I’ve felt a paralysis on expressing myself lately, and thus I haven’t been posting to Buried Without Ceremony much, and what posts I have made are scattershot. I think I’m pulling out of that trend now, due to the liberating boost that Nanowrimo brought me. I am not going to finish my 50k word novel this month, but I am going to finish my final draft of Perfect, as well as taking on several other big projects. So – yay! It’s put me back in gear.
I’ve been wanting to talk about rewilding for a long time, but haven’t felt like I have any particular right to. After all – I don’t compost with humanure, I don’t fox-walk through the woods at daybreak, I don’t make my own plum wine from foraged fruits, and I don’t work to revitalize indigineous languages.
But the aspects of rewilding that I am interested in, I am profoundly interested in. Specifically: withdrawing from capitalism, seeing the world through stories, becoming close to my home, being a steward of the world.
And I was thinking recently, about how our society views the world, and the concept of place. For our society, place is merely an access point, an inanimate thing where human action can happen. We view places as owned, controlled and purely physical. Journeys are the necessary movement required to get from one point on a map to another, and the more efficient it is, the better.
Or, to summarize this neatly: this is how we understand Vancouver.
But geography is more than physical positioning, and place is more than a controllable and discreet location. The world is a net of experiences, stories, ideas, attempts, people, actions and histories. We embody and interact with place more than we traverse it. And, to quote Willem Larsen, “We have embodied maps for far longer than we have drawn them on paper.”
Yet the rationality of our society stresses that we should discount our connections to place, to view a place in terms of utility, to view a journey in terms of efficiency, to view people are being elevated above the world and the stories that they exist within. Why? Probably because it gets the job done.
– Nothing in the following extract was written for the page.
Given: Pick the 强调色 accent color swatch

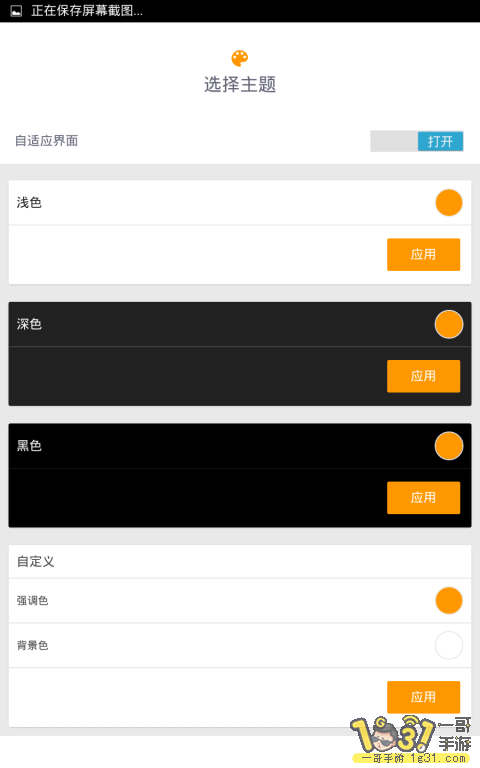Looking at the screenshot, I should point(449,600).
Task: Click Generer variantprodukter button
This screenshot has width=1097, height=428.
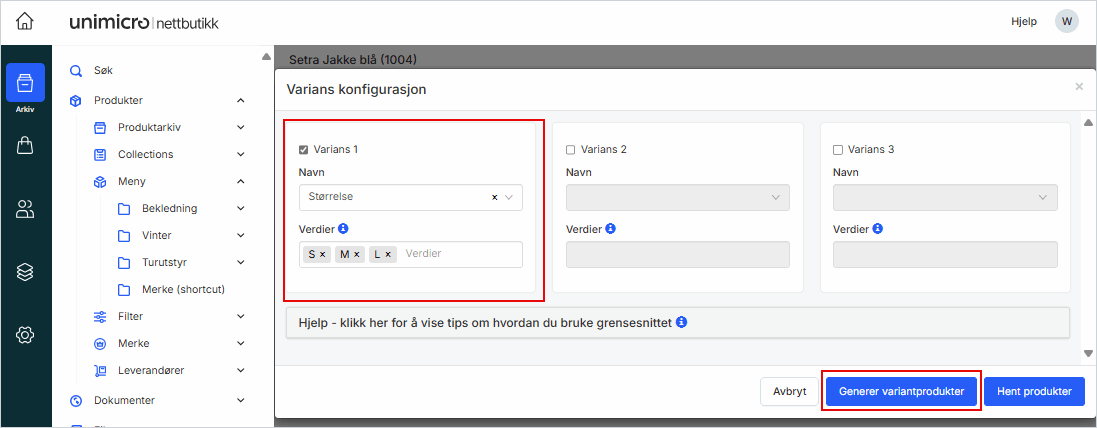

I’m interested in inventing our world differently. Telling stories is one thing (and a very good thing!), but I want to ground our stories in places. And I want this to be just as concrete and real and low-context as a map can be, so that anyone can access it just as easily as they would a map.
I don’t advocate walking away from the kind of maps we’ve started to communicate with (and the connotations they carry), because they are good – they are accessible, make new kinds of travel possible, make congregating easier (especially for disparate or spread out groups). But I want to look beyond their cold rationality, their paradoxical way of de-emphasizing the significance of a place as they chart it, and their lack of story.
Languages can serve a lot of purposes, and one of the most important is telling stories. Our current language of place and geography doesn’t tell stories. (Read that charitably, looking to believe me, okay?)
Rather than ditching the language, I want us to start using it to tell stories. To anchor that network of meaning that the world holds to the places around us, as we express them today.
Concretely, what could this look like? One very specific idea I had was this: create a Platial map for the city you live in, recording the stories, legends, experiences and histories of the districts and street corners that you live near. There’s a “Local History” place tag, and perhaps that’s all it’d take to start populating our world with these stories.
Of course, that’s a tiny application of a greater concept, which I’m really interested in: how do we use our current language of place (epitomized by Google Maps) to tell stories?